* begin TEXT SEGMENT *

Tuesday, October 3, 2006

The Supreme Court Docket
US Politics

The US Supreme Court begins its next term today, and as noted in the San Francisco Chronicle, will consider some contraversial issues this term.

The most contraversial will probably be a review of an appeal against the Federal Partial Birth Ban Abortion Act of 2003. This is similar to a similar Nebraska State law that was previously ruled unconstitutional. However, as pointed out by a number of commentators, this occurred before last year's changes to the court membership, and accepting the appeal quite possibly indicates that the justices are ready to roll it back.

As I have stated previously, I oppose the original Roe vs. Wade decision, not because it made abortion legal, but simply because the justices went way too far and legislated. The decision whether to legalise abortion rightly belongs with the legislature, not the courts.

* end TEXT SEGMENT *
* begin PROVIDED DATA *

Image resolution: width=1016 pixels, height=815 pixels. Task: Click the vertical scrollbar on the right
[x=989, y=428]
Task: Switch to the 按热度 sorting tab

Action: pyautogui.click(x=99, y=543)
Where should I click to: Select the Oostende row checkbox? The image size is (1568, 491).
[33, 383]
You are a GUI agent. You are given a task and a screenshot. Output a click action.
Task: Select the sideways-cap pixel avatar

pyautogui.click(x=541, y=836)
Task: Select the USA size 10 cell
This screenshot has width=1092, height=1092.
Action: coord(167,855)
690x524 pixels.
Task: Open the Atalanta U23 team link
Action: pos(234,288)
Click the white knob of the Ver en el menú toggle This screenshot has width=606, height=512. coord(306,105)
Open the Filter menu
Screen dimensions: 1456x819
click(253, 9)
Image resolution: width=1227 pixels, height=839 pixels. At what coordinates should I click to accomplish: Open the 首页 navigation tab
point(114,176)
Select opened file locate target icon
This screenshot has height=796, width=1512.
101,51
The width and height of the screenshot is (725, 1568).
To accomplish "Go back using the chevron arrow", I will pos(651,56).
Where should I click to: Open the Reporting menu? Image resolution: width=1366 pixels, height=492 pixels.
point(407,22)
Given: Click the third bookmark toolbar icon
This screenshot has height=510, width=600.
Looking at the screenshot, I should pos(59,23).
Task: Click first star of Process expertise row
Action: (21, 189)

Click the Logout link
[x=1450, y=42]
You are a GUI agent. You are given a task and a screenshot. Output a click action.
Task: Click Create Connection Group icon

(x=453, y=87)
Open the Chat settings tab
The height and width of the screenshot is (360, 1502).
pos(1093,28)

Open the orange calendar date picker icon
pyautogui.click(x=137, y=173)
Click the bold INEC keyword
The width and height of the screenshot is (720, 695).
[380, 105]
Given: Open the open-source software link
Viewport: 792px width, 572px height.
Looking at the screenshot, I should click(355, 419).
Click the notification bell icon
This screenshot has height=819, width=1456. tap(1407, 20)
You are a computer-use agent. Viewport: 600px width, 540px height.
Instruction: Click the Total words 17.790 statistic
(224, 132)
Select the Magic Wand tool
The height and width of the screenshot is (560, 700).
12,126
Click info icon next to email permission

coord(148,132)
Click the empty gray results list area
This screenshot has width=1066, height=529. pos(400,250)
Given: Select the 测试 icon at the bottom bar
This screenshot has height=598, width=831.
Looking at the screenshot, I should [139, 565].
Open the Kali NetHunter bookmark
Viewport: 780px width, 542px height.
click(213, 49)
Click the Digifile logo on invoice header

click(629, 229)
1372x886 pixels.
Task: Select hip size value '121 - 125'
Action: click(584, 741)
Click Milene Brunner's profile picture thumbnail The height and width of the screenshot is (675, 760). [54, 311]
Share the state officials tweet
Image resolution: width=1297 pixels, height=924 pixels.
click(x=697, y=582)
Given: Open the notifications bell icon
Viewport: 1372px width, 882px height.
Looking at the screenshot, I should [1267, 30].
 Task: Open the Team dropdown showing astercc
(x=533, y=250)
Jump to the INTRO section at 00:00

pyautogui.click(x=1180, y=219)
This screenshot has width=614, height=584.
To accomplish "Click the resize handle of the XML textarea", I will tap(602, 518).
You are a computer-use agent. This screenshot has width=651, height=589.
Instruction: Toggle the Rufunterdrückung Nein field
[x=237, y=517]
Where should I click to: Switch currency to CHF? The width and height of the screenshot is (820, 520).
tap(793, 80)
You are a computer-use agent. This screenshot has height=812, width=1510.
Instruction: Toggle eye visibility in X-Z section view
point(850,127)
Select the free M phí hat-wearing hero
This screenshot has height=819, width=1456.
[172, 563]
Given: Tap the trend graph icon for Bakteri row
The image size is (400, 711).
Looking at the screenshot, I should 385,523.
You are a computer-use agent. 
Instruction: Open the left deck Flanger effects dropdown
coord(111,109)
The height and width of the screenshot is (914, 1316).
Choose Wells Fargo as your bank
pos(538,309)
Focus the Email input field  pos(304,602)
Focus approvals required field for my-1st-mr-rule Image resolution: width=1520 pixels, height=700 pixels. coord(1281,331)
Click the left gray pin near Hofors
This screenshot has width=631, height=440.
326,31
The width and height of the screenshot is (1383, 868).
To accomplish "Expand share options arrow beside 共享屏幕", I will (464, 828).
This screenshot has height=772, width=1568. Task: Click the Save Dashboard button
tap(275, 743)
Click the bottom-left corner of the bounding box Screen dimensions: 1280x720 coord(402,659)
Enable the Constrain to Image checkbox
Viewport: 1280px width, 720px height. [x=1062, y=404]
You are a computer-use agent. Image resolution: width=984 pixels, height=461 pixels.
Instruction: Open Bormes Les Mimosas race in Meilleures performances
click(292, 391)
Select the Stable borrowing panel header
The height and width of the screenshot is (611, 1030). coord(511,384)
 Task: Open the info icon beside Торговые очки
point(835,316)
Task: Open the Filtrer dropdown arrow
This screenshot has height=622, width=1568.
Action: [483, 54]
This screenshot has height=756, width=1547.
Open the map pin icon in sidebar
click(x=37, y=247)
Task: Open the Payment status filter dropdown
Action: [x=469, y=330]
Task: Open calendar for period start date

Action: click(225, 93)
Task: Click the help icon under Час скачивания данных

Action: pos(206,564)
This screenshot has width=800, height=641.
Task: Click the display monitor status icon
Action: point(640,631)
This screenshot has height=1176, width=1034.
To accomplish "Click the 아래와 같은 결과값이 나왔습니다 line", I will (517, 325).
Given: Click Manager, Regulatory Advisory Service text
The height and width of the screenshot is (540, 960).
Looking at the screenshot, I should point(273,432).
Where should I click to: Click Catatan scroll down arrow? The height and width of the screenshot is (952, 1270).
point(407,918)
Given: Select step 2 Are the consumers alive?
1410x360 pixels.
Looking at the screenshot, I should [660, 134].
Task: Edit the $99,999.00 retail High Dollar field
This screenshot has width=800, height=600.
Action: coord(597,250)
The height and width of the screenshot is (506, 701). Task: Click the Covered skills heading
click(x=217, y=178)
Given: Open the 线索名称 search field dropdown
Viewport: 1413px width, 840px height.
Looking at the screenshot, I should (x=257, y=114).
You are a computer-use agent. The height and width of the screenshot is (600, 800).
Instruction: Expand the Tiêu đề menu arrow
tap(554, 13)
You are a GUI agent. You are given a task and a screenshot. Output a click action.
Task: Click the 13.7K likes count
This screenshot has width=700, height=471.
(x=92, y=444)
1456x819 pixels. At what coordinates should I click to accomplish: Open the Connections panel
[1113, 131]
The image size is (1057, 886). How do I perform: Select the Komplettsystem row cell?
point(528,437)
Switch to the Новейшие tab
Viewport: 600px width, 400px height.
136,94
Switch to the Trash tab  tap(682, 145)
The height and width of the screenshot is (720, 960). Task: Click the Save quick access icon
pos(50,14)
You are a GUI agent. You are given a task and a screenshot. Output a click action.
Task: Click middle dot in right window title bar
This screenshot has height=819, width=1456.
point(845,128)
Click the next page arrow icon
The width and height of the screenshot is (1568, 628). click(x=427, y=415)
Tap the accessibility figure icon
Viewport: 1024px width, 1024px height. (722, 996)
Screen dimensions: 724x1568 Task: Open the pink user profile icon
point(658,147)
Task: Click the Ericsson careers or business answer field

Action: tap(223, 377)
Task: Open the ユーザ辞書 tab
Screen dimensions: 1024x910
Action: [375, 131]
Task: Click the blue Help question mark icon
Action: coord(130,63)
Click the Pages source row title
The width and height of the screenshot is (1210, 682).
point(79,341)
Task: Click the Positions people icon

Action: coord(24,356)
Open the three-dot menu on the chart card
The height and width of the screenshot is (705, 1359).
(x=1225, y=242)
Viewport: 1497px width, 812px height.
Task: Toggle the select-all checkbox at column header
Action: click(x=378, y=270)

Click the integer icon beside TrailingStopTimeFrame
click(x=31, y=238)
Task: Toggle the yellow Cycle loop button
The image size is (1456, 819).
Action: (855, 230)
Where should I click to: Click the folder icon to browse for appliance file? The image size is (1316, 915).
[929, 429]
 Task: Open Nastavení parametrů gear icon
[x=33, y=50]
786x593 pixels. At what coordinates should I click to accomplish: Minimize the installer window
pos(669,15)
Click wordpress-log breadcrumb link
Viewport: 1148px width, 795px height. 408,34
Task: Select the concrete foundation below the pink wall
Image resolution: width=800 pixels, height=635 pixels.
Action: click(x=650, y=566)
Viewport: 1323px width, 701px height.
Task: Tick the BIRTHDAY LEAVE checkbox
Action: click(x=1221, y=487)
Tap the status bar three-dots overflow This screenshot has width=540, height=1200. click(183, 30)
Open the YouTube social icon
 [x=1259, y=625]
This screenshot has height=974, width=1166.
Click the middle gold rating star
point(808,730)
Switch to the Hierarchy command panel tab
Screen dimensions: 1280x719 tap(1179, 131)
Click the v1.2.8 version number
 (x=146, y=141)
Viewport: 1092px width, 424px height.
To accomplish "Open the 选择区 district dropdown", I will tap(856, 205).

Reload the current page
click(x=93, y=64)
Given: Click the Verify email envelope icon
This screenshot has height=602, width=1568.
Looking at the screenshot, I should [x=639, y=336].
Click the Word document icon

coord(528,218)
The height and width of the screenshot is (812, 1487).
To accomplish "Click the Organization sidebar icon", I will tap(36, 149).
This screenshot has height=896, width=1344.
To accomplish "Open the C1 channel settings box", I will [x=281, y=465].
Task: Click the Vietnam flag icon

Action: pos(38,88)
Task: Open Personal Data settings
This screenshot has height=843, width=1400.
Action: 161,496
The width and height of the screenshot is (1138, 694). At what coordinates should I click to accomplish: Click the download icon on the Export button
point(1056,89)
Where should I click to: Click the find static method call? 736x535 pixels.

* end PROVIDED DATA *

Reproduce the passage of the Supreme Court docket post between "The Supreme Court" and "not the courts.", inclusive.

The Supreme Court Docket
US Politics

The US Supreme Court begins its next term today, and as noted in the San Francisco Chronicle, will consider some contraversial issues this term.

The most contraversial will probably be a review of an appeal against the Federal Partial Birth Ban Abortion Act of 2003. This is similar to a similar Nebraska State law that was previously ruled unconstitutional. However, as pointed out by a number of commentators, this occurred before last year's changes to the court membership, and accepting the appeal quite possibly indicates that the justices are ready to roll it back.

As I have stated previously, I oppose the original Roe vs. Wade decision, not because it made abortion legal, but simply because the justices went way too far and legislated. The decision whether to legalise abortion rightly belongs with the legislature, not the courts.